→ **Material provided**:
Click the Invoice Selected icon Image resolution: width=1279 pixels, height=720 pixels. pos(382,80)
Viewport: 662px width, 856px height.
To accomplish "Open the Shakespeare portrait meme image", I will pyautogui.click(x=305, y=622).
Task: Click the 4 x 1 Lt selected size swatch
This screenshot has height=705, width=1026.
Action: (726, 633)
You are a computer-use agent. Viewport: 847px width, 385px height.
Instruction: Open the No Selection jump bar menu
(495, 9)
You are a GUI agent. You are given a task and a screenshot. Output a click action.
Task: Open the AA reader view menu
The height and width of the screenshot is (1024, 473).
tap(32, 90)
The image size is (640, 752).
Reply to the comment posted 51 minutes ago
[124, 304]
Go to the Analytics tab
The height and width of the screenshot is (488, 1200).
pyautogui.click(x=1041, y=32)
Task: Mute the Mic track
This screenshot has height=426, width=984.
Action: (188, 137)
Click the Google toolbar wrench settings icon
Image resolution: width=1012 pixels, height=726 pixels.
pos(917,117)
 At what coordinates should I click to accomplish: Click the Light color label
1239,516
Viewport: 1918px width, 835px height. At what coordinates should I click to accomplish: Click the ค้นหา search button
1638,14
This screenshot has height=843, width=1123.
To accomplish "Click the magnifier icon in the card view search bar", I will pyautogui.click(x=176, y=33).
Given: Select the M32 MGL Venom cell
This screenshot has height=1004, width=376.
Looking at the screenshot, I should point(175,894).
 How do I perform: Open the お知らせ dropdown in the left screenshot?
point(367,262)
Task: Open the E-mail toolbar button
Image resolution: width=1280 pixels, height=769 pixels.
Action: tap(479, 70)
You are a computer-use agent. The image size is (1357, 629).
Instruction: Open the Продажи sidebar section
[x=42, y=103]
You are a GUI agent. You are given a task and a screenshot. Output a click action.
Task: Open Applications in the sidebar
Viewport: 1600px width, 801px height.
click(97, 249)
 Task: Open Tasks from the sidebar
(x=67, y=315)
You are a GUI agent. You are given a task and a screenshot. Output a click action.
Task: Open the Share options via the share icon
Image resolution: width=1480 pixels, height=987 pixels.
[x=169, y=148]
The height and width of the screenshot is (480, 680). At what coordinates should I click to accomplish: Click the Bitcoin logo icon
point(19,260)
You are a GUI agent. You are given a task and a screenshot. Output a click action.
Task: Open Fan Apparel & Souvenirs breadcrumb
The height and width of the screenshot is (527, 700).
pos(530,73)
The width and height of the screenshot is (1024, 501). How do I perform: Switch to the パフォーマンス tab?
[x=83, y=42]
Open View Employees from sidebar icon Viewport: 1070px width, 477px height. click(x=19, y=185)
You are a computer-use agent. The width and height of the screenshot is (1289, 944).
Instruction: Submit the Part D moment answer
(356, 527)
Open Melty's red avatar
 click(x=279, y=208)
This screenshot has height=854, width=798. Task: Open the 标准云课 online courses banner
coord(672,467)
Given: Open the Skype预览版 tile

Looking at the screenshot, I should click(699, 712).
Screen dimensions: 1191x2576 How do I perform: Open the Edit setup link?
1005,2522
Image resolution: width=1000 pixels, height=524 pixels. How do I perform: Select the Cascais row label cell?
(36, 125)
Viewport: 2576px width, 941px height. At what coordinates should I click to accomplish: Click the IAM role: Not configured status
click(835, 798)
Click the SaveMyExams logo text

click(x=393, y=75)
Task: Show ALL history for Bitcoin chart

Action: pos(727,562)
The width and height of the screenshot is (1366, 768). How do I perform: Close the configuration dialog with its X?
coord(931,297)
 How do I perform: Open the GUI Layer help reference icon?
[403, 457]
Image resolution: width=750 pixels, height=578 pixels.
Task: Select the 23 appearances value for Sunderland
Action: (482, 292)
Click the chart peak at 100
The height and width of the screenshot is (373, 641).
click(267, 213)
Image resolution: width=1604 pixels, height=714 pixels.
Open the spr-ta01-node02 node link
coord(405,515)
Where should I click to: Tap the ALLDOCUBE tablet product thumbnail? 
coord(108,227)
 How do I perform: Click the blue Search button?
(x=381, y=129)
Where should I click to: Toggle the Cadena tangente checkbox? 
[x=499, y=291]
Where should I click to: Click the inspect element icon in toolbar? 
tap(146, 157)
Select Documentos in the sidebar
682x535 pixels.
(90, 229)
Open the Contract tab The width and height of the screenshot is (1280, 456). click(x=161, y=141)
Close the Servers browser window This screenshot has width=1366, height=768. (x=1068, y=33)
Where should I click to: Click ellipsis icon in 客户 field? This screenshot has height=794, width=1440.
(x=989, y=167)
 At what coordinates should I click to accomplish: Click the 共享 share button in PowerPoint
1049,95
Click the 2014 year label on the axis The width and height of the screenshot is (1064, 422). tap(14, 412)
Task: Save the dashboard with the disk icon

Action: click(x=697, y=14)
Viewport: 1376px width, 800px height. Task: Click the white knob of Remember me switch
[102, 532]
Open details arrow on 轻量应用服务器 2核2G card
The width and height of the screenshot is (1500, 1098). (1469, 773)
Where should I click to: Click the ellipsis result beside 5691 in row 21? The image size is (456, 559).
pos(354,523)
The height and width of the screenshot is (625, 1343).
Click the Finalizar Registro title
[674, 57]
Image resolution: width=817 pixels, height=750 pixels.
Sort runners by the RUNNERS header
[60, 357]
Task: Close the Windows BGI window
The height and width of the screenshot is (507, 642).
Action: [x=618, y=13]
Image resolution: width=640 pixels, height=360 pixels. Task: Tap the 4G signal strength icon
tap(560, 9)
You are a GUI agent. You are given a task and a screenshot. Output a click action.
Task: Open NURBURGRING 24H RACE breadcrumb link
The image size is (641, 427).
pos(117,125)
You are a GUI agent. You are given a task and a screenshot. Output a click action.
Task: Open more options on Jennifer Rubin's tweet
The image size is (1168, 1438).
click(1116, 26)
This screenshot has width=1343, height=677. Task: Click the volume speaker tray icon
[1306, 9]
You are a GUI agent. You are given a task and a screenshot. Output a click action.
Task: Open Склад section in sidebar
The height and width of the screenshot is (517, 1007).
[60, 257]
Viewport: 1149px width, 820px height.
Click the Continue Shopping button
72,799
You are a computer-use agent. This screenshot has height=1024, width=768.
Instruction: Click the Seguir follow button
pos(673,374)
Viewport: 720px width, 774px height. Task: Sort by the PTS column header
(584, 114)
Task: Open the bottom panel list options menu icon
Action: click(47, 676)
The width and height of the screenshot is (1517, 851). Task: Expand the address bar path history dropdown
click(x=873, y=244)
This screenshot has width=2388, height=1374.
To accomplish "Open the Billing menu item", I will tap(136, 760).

→ **Problem statement**: Word for word, set down every line of the material above.

→ **Written solution**:
Click the Invoice Selected icon Image resolution: width=1279 pixels, height=720 pixels. pos(382,80)
Viewport: 662px width, 856px height.
To accomplish "Open the Shakespeare portrait meme image", I will pyautogui.click(x=305, y=622).
Task: Click the 4 x 1 Lt selected size swatch
This screenshot has height=705, width=1026.
Action: (726, 633)
You are a computer-use agent. Viewport: 847px width, 385px height.
Instruction: Open the No Selection jump bar menu
(495, 9)
You are a GUI agent. You are given a task and a screenshot. Output a click action.
Task: Open the AA reader view menu
The height and width of the screenshot is (1024, 473).
tap(32, 90)
The image size is (640, 752).
Reply to the comment posted 51 minutes ago
[124, 304]
Go to the Analytics tab
The height and width of the screenshot is (488, 1200).
pyautogui.click(x=1041, y=32)
Task: Mute the Mic track
This screenshot has height=426, width=984.
Action: (188, 137)
Click the Google toolbar wrench settings icon
Image resolution: width=1012 pixels, height=726 pixels.
pos(917,117)
 At what coordinates should I click to accomplish: Click the Light color label
1239,516
Viewport: 1918px width, 835px height. At what coordinates should I click to accomplish: Click the ค้นหา search button
1638,14
This screenshot has height=843, width=1123.
To accomplish "Click the magnifier icon in the card view search bar", I will pyautogui.click(x=176, y=33).
Given: Select the M32 MGL Venom cell
This screenshot has height=1004, width=376.
Looking at the screenshot, I should point(175,894).
 How do I perform: Open the お知らせ dropdown in the left screenshot?
point(367,262)
Task: Open the E-mail toolbar button
Image resolution: width=1280 pixels, height=769 pixels.
Action: tap(479, 70)
You are a computer-use agent. The image size is (1357, 629).
Instruction: Open the Продажи sidebar section
[x=42, y=103]
You are a GUI agent. You are given a task and a screenshot. Output a click action.
Task: Open Applications in the sidebar
Viewport: 1600px width, 801px height.
click(97, 249)
 Task: Open Tasks from the sidebar
(x=67, y=315)
You are a GUI agent. You are given a task and a screenshot. Output a click action.
Task: Open the Share options via the share icon
Image resolution: width=1480 pixels, height=987 pixels.
[x=169, y=148]
The height and width of the screenshot is (480, 680). At what coordinates should I click to accomplish: Click the Bitcoin logo icon
point(19,260)
You are a GUI agent. You are given a task and a screenshot. Output a click action.
Task: Open Fan Apparel & Souvenirs breadcrumb
The height and width of the screenshot is (527, 700).
pos(530,73)
The width and height of the screenshot is (1024, 501). How do I perform: Switch to the パフォーマンス tab?
[x=83, y=42]
Open View Employees from sidebar icon Viewport: 1070px width, 477px height. click(x=19, y=185)
You are a computer-use agent. The width and height of the screenshot is (1289, 944).
Instruction: Submit the Part D moment answer
(356, 527)
Open Melty's red avatar
 click(x=279, y=208)
This screenshot has height=854, width=798. Task: Open the 标准云课 online courses banner
coord(672,467)
Given: Open the Skype预览版 tile

Looking at the screenshot, I should click(699, 712).
Screen dimensions: 1191x2576 How do I perform: Open the Edit setup link?
1005,2522
Image resolution: width=1000 pixels, height=524 pixels. How do I perform: Select the Cascais row label cell?
(36, 125)
Viewport: 2576px width, 941px height. At what coordinates should I click to accomplish: Click the IAM role: Not configured status
click(835, 798)
Click the SaveMyExams logo text

click(x=393, y=75)
Task: Show ALL history for Bitcoin chart

Action: pos(727,562)
The width and height of the screenshot is (1366, 768). How do I perform: Close the configuration dialog with its X?
coord(931,297)
 How do I perform: Open the GUI Layer help reference icon?
[403, 457]
Image resolution: width=750 pixels, height=578 pixels.
Task: Select the 23 appearances value for Sunderland
Action: (482, 292)
Click the chart peak at 100
The height and width of the screenshot is (373, 641).
click(267, 213)
Image resolution: width=1604 pixels, height=714 pixels.
Open the spr-ta01-node02 node link
coord(405,515)
Where should I click to: Tap the ALLDOCUBE tablet product thumbnail? 
coord(108,227)
 How do I perform: Click the blue Search button?
(x=381, y=129)
Where should I click to: Toggle the Cadena tangente checkbox? 
[x=499, y=291]
Where should I click to: Click the inspect element icon in toolbar? 
tap(146, 157)
Select Documentos in the sidebar
682x535 pixels.
(90, 229)
Open the Contract tab The width and height of the screenshot is (1280, 456). click(x=161, y=141)
Close the Servers browser window This screenshot has width=1366, height=768. (x=1068, y=33)
Where should I click to: Click ellipsis icon in 客户 field? This screenshot has height=794, width=1440.
(x=989, y=167)
 At what coordinates should I click to accomplish: Click the 共享 share button in PowerPoint
1049,95
Click the 2014 year label on the axis The width and height of the screenshot is (1064, 422). tap(14, 412)
Task: Save the dashboard with the disk icon

Action: click(x=697, y=14)
Viewport: 1376px width, 800px height. Task: Click the white knob of Remember me switch
[102, 532]
Open details arrow on 轻量应用服务器 2核2G card
The width and height of the screenshot is (1500, 1098). (1469, 773)
Where should I click to: Click the ellipsis result beside 5691 in row 21? The image size is (456, 559).
pos(354,523)
The height and width of the screenshot is (625, 1343).
Click the Finalizar Registro title
[674, 57]
Image resolution: width=817 pixels, height=750 pixels.
Sort runners by the RUNNERS header
[60, 357]
Task: Close the Windows BGI window
The height and width of the screenshot is (507, 642).
Action: [x=618, y=13]
Image resolution: width=640 pixels, height=360 pixels. Task: Tap the 4G signal strength icon
tap(560, 9)
You are a GUI agent. You are given a task and a screenshot. Output a click action.
Task: Open NURBURGRING 24H RACE breadcrumb link
The image size is (641, 427).
pos(117,125)
You are a GUI agent. You are given a task and a screenshot. Output a click action.
Task: Open more options on Jennifer Rubin's tweet
The image size is (1168, 1438).
click(1116, 26)
This screenshot has width=1343, height=677. Task: Click the volume speaker tray icon
[1306, 9]
You are a GUI agent. You are given a task and a screenshot. Output a click action.
Task: Open Склад section in sidebar
The height and width of the screenshot is (517, 1007).
[60, 257]
Viewport: 1149px width, 820px height.
Click the Continue Shopping button
72,799
You are a computer-use agent. This screenshot has height=1024, width=768.
Instruction: Click the Seguir follow button
pos(673,374)
Viewport: 720px width, 774px height. Task: Sort by the PTS column header
(584, 114)
Task: Open the bottom panel list options menu icon
Action: click(47, 676)
The width and height of the screenshot is (1517, 851). Task: Expand the address bar path history dropdown
click(x=873, y=244)
This screenshot has width=2388, height=1374.
To accomplish "Open the Billing menu item", I will tap(136, 760).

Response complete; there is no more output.